Mainz University of Applied Sciences (German: Hochschule Mainz, prior to 2017: Fachhochschule Mainz) is a University of Applied Sciences in the German state of Rhineland-Palatinate. Together with Johannes Gutenberg University Mainz and the Catholic University of Applied Sciences, it is one of three public higher education institutions in Mainz, the state capital of Rhineland-Palatinate. The university has five locations, including a main campus. Through its dual studies programs, it collaborates with more than 600 companies and maintains partnerships with around 150 universities worldwide, offering specialized exchange programs.

The range of programs at the university includes bachelor’s and master’s degrees offered in traditional full-time programs as well as dual studies or part-time programs integrating work at companies. In addition, the university has a variety of continuing education master’s programs for working professionals.

In the 2025/26 winter semester, Mainz University of Applied Sciences had a total enrollment of 5,455 students. Approximately 75 percent were enrolled in bachelor’s degree programs, while the remaining 25 percent were pursuing master’s degrees.

Since March 2026, Katharina Dahm has been the President of Mainz University of Applied Sciences.

==History==
Mainz University of Applied Sciences traces its roots to two educational institutions in the former Grand Duchy of Hesse.

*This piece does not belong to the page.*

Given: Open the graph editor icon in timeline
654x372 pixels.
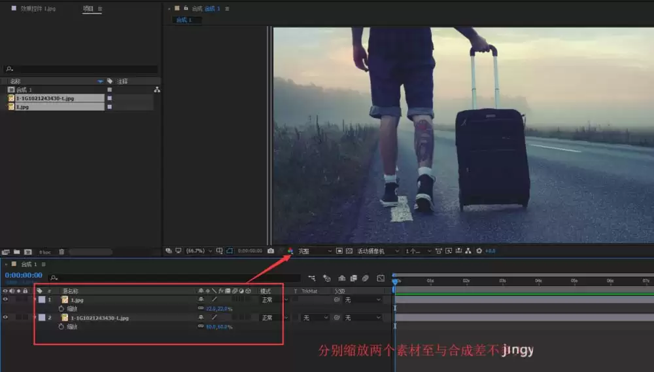Looking at the screenshot, I should 381,278.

- One predecessor was the Craftsmen’s Drawing School (Handwerker-Zeichenschule), founded in Mainz in 1841. It was renamed the School of Arts and Crafts (Kunst- und Gewerbeschule) in 1894 and later the State School of Art and Crafts (Staatsschule für Kunst und Handwerk) in 1933, before being dissolved in 1939. Its origins can be traced further back to the Electoral Academy of Painting and Sculpture (Kurfürstlichen Maler- und Bildhauerakademie, founded in 1757.

- The second predecessor was the Grand Ducal State Construction School (Großherzoglichen Landesbaugewerkschule), founded in Darmstadt in 1876. Renamed the State Building School (Staatsbauschule) in 1933, the school and its teaching staff were relocated to Mainz in 1936 and continued under the name Adolf Hitler Building School (Adolf-Hitler-Bauschule). The school building was destroyed during an air raid in February 1945.

Following the Second World War, the State Building School and State Art School (Staatsbauschule und Landeskunstschule) were ceremoniously reopened on October 3, 1946, in the Auditorium Maximum, the largest lecture hall of Johannes Gutenberg University Mainz. From 1955 onward, the two main schools were housed in a new building at Holzstraße 36. In 1957, the State Building School was renamed the Mainz State Engineering School for Building and Surveying (Staatsbauschule in Staatliche Ingenieurschule für Bau- und Vermessungswesen Mainz), and in 1959, the State Art School became Mainz State School of Applied Arts Mainz (Staatliche Werkkunstschule Mainz). Additional building extensions and facilities at the Holzstraße site were inaugurated in 1963.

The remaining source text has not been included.